Capacity planning, also called right sizing, is a process by which you develop a working model or hypothesis for the amount of loading that is placed on your server and the power of the server necessary to balance that load. Once you successfully determine the right size for your server(s), you will have achieved the following five goals. In order of importance, they are:

1. Adequate server levels – Your server will be able to service the clients for the service it was intended to provide, not only for average loads, but also for peak loads.

2. Reasonable Excess Overhead – You don’t want to buy too much server and have much of your investment lay idle.

3. Appropriate fault tolerance – The server should be operational enough of the time to be satisfactory to your users. Additional redundancies cost additional money, so right sizing your server requires you take this factor into consideration.

4. An upgrade path – As your service grows over time, you’ll eventually need to increase your server’s capacity. This may mean you need additional processors, memory, network connections, and so on.

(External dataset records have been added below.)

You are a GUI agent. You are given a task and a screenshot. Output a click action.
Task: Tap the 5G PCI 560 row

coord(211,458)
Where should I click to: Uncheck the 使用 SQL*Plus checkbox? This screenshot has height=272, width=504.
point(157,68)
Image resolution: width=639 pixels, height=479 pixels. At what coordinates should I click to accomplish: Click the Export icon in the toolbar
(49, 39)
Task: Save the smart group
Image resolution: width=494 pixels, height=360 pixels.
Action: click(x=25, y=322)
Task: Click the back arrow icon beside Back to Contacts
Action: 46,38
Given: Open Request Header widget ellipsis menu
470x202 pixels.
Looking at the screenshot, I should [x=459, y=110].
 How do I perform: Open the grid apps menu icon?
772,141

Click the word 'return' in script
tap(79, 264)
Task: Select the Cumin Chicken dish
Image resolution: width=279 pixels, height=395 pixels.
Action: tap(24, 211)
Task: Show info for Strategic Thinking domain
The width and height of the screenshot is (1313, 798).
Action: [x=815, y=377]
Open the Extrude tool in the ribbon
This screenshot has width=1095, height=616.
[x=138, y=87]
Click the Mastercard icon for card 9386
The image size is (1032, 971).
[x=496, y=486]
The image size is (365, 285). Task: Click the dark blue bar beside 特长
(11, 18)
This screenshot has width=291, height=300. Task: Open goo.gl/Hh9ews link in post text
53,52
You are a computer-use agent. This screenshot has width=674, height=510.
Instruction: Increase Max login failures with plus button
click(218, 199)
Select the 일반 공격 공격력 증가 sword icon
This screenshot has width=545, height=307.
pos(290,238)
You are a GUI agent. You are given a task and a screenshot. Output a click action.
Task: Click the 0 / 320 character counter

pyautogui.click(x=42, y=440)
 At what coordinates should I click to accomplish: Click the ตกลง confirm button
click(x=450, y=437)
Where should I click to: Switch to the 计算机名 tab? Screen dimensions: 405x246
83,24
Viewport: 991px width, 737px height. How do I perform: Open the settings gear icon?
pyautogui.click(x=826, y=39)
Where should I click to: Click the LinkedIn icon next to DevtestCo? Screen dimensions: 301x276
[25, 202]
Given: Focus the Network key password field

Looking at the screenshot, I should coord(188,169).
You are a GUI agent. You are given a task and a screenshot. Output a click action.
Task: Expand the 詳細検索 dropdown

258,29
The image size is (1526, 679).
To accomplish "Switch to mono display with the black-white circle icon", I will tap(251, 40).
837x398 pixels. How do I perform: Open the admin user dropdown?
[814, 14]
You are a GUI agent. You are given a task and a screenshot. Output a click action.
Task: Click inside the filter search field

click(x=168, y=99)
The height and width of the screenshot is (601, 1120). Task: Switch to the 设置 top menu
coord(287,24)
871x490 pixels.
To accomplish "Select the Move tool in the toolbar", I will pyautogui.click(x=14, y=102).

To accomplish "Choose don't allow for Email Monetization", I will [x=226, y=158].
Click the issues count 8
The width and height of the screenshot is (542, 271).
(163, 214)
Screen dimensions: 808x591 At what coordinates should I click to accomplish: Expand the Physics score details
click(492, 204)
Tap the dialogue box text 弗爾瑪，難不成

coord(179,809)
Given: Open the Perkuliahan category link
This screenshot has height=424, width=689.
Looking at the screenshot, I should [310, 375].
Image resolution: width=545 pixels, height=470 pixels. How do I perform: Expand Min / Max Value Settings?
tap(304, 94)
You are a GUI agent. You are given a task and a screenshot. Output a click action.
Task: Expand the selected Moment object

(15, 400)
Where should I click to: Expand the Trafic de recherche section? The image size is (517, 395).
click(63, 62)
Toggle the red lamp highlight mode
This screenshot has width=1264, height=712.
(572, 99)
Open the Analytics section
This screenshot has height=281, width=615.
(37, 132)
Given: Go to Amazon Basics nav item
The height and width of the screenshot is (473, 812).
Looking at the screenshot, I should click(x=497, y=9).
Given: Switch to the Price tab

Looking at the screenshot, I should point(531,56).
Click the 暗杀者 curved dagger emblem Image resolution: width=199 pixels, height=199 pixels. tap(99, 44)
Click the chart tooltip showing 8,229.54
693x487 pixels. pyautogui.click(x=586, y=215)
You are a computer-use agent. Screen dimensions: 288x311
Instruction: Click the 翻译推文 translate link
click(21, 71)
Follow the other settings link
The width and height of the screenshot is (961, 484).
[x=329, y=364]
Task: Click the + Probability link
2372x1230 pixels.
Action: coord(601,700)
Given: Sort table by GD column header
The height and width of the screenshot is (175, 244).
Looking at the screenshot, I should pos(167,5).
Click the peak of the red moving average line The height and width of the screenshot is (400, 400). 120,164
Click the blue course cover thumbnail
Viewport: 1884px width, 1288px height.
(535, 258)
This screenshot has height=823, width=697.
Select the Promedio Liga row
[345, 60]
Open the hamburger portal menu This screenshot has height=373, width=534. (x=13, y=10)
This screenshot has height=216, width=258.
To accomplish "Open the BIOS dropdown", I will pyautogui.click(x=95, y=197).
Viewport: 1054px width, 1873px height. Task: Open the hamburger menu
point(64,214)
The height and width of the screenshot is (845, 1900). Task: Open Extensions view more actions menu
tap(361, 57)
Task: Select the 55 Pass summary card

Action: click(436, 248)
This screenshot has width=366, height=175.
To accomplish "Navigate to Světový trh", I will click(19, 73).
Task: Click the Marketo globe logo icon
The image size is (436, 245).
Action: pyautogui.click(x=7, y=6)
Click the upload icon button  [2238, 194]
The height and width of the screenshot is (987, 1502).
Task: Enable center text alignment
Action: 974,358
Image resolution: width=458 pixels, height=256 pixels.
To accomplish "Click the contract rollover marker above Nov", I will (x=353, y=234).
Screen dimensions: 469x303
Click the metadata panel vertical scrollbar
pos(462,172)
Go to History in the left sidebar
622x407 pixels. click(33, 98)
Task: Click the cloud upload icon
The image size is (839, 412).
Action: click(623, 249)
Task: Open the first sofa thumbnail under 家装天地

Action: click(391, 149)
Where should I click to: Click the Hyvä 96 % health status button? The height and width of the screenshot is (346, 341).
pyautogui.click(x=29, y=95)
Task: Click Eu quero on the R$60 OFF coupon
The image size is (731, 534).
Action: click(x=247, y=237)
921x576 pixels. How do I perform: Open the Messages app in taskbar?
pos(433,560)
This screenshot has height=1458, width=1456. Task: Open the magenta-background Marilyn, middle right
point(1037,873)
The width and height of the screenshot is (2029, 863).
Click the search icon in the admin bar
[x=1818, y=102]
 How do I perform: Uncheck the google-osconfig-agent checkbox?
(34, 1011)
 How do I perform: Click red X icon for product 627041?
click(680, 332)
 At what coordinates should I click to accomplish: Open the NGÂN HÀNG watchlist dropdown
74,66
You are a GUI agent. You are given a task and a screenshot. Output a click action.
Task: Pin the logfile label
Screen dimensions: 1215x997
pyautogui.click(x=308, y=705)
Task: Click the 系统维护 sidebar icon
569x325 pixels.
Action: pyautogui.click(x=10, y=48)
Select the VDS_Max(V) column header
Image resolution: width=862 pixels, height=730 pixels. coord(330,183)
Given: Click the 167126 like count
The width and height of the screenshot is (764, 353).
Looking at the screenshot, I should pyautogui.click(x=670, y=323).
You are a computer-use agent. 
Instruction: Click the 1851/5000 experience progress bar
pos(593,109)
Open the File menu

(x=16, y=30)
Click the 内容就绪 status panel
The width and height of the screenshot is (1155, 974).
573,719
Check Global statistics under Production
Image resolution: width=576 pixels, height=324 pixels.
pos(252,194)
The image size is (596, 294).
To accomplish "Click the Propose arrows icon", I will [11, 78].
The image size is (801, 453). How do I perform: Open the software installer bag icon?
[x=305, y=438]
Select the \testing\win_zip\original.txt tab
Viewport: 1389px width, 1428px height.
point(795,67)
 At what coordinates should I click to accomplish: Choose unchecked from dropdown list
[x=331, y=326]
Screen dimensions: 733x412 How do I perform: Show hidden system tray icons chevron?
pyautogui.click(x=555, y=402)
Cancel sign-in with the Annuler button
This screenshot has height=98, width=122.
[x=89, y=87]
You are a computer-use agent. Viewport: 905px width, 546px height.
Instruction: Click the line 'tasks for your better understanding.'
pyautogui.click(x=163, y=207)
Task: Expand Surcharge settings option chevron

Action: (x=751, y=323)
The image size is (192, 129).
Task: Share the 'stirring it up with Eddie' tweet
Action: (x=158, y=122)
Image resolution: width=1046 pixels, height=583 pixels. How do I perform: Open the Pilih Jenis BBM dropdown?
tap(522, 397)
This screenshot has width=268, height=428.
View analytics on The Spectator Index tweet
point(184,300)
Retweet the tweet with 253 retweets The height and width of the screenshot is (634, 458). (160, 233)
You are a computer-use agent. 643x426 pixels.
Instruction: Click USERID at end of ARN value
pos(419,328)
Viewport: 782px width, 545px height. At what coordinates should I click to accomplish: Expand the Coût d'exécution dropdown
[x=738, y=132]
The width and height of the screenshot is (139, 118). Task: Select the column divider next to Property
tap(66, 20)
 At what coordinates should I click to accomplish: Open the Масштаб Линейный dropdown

5. An appropriate life cycle – An appropriate life cycle is what makes your investment in the server reasonable. A server deployed for Windows 2000, for example, and upgraded to Windows 2003 has a longer potential life cycle than a server stuck at Windows 2000. The average useful life of a first-line server is somewhat longer than that of a PC, because server motherboards have more upgrade options. Most PCs are written off after about three years of service within a company, whereas servers typically have a life cycle of about four or five years.